AIM -> Put each line of the records below into a JSON list of strings, one string per line, and skip the blank lines. Leave the pictures out of your answer.

INFORMATION GIVEN ->
▼

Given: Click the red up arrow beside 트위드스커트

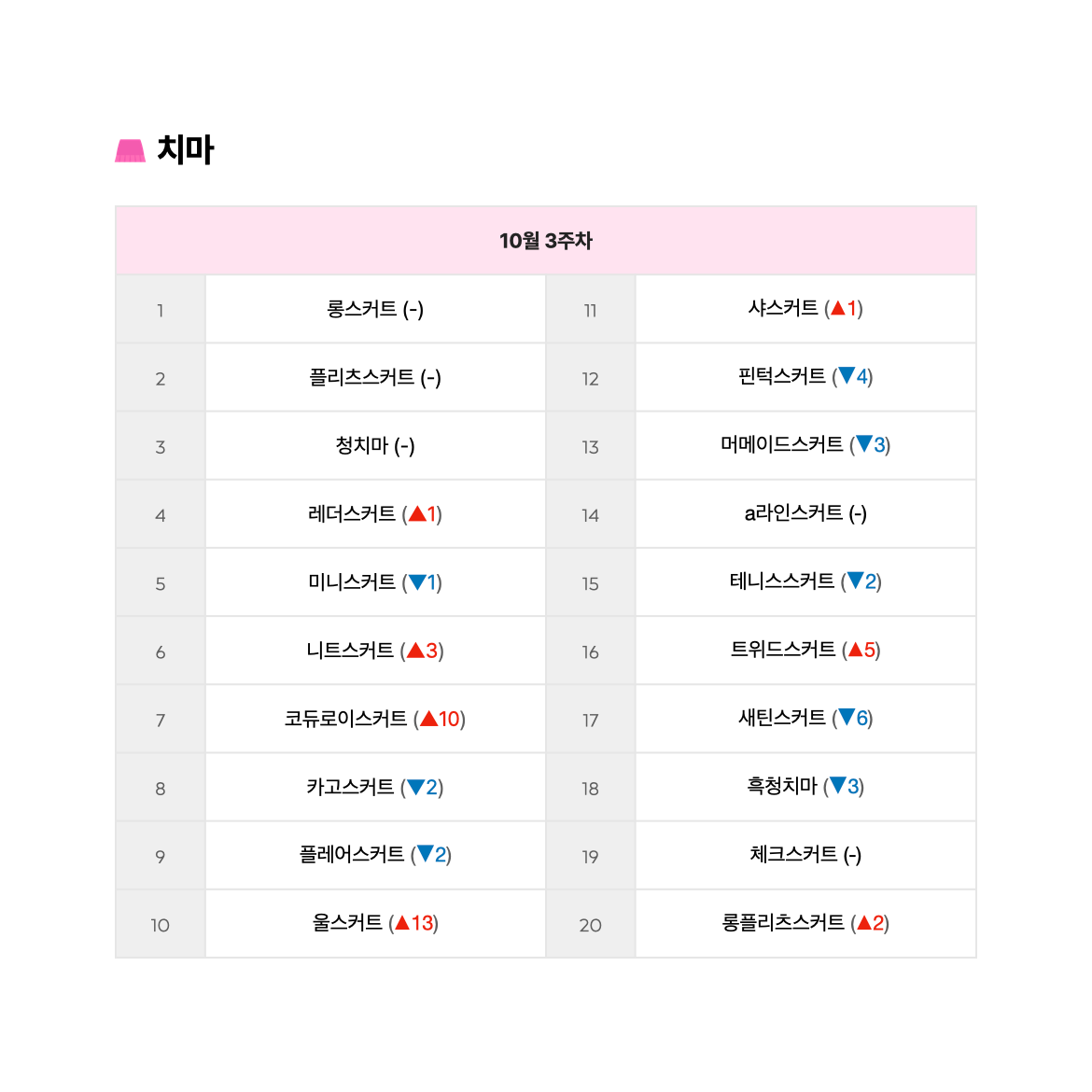Looking at the screenshot, I should coord(855,650).
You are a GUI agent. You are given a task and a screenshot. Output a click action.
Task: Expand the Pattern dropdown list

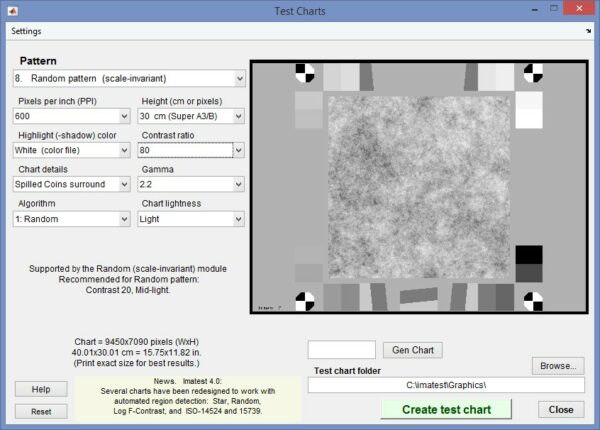coord(238,78)
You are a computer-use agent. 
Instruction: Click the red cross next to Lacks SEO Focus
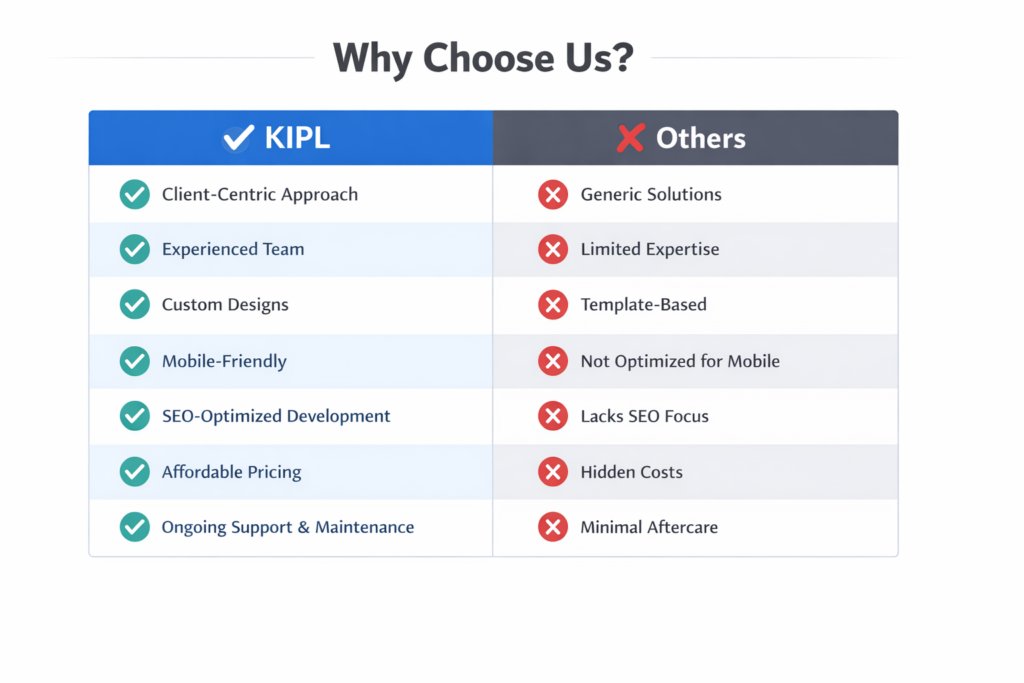(552, 416)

▲

COMPLETED EXERCISE ->
[
  "Given: Click the red up arrow beside 트위드스커트",
  "Looking at the screenshot, I should coord(855,650).",
  "You are a GUI agent. You are given a task and a screenshot. Output a click action.",
  "Task: Expand the Pattern dropdown list",
  "coord(238,78)",
  "You are a computer-use agent. ",
  "Instruction: Click the red cross next to Lacks SEO Focus",
  "(552, 416)"
]